● EXCERPT
One of Keats’ most notorious poems, “Bright Star,” was written to his muse, Fanny Brawne. He revised the poem until the last months of his life, when he died in 1821 from consumption in depression and darkness. But, his odes to his lover remain a fascination to this day.
Keats and Brawne met in 1818 at the Dilkes’ home, mutual friends and neighbors, at Wentworth Place, which was split into two quarters. The other half of the house belonged to a Mr. Brown. Remember this detail.
Fanny, on her first impression of Keats, remarked on him being of exceptional intelligence, though downcast at his ailing brother, Tom. The two parted from the evening with little indication of an attraction. Keats’ brother died on December of that year from consumption, but the poet soon had an invitation from Mr. Brown, his friend, to live at Wentworth Place along with him. Keats paid for his lodgings and often visited the Dilkes, his now mutual neighbors with Fanny.
Keats in all his brooding glory.
Fanny and Keats saw more of one another. Keats soon realized his attraction to her, which was in his inability to understand her. In one letter, Keats described her as “beautiful, elegant, graceful, silly, fashionable, and strange.” Poetry soon overwhelmed him, though. He spent the winter of 1819 focused on his work, with only passing mentions of Fanny in his letters to friends.
However, in April 1819, fate brought the two even closer. The Dilkes decided to take up residence elsewhere and rented their quarters at Wentworth Place to Mrs. Brawne, Fanny’s widowed mother, and her children. He began to grow closer to Fanny not that they were neighbors. He lent books to her and wrote sonnets in her name. He’d found a muse, and his poetry entered into a new maturity.
Fanny Brawne and John Keats.
Their relationship continued to blossom, soon taking notice by family and friends. Mrs. Brawne was, at first, skeptical. Keats, being a poet, had little income and little chance at a successful future. However, with his gentleness and intelligence, she grew to like him. She even nursed him in his bouts of sickness during these last few years of his life.

● WORK REQUEST 1
In the text about Keats and Fanny Brawne, who owned the other half of Wentworth Place?
● WORK REQUEST 2
Continue the text about Keats and Fanny Brawne from the point where it stops.

● LISTED RECORDS
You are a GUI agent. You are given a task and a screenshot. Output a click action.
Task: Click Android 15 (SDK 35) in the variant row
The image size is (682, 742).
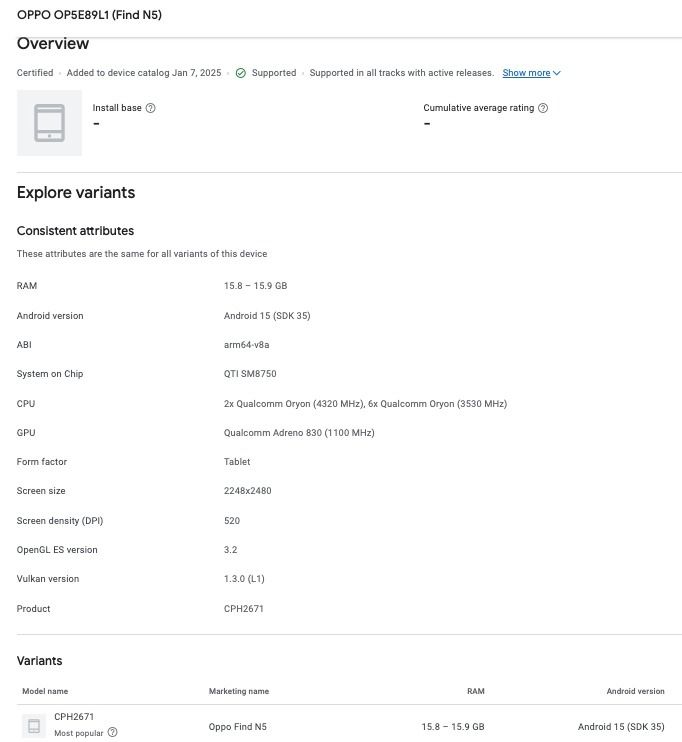point(621,727)
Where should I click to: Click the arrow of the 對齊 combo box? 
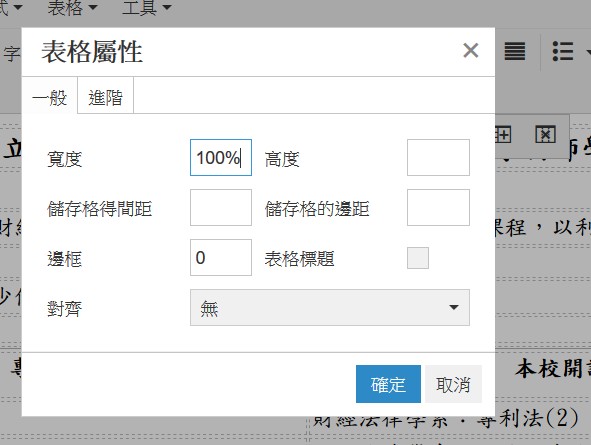454,307
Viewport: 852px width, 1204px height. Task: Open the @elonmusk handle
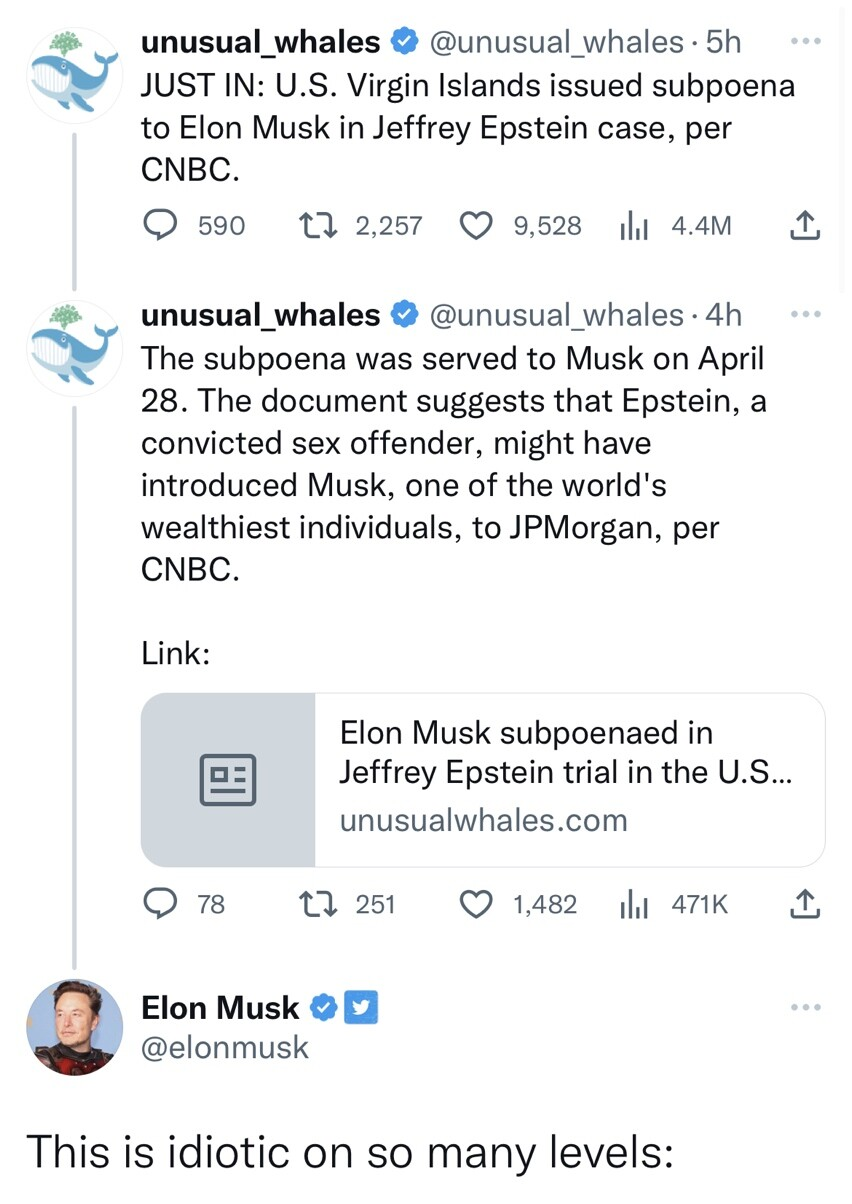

● REPLY 1
A Mr. Brown

● REPLY 2
However, Mr. Brown and other friends of Keats’ disliked Fanny. They noticed her teasing and flirtation with other men, which incensed Keats. They thought her attachment more trite, but love letters from Keats to Fanny during his summer at the Isle of Wight reveal the intensity of his love. During his separation from her, he wrote lines like “the very first week I knew you I wrote myself your vassal” and “write the softest words and kiss them that I may at least touch my lips where yours have been.’
Upon his return in October 1819, the two had an understanding. Not an engagement, as Keats lacked money, but an agreement to one day be so. But poverty and illness threatened any chance for the lovers. Keats sought to publish a book of poems and sought aide rom his publishers in November. He even endeavored to write plays, his first about Elizabeth I’s lover.
Yet, Keats’ health declined. Mr. Brown uncovered his use of laudanum, which he’d been taking for pains. Keats promised to stop taking it, but tragedy soon struck. Keats’ consumption became apparent. He was often bound to his bed. Fanny wrote notes to him every night and visited him against the warnings of Mr. Brown and the doctor, as well as her mother’s advice.
Keats was soon moved to different lodgings and saw Fanny less He accuse her of straying in his jealousy-fueled letters, but she always responded with reassurances. However, separation and envy darkened his moods. These behaviors continued until his death in 1821.
One of the love letters from Keats to Fanny.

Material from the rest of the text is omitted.